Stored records

[Start of section]

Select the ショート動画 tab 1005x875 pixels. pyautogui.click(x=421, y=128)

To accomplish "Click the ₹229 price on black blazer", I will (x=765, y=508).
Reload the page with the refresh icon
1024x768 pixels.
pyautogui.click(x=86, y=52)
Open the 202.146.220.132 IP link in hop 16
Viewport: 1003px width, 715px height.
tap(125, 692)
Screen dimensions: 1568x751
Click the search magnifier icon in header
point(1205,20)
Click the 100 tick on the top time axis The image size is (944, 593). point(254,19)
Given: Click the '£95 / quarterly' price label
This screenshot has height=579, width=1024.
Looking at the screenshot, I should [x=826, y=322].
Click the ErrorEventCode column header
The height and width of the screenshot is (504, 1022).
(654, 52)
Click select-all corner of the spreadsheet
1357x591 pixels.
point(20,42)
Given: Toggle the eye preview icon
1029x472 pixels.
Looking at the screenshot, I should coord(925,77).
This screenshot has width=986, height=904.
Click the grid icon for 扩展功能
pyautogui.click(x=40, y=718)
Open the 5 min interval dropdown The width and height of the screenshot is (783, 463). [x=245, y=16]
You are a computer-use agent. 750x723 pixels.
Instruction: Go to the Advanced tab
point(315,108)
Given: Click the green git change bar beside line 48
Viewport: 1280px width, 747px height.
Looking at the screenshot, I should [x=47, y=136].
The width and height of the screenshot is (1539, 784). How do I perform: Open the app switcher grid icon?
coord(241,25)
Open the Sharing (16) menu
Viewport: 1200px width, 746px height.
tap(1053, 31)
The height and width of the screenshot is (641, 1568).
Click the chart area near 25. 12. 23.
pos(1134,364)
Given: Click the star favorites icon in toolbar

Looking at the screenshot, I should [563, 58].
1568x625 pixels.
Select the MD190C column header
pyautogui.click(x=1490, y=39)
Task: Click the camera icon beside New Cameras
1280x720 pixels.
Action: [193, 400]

[End of section]

What to produce
Find the line containing "1568x625 pixels.", then output it and every line after it to the end of the data, exactly.

Task result
1568x625 pixels.
Select the MD190C column header
pyautogui.click(x=1490, y=39)
Task: Click the camera icon beside New Cameras
1280x720 pixels.
Action: [193, 400]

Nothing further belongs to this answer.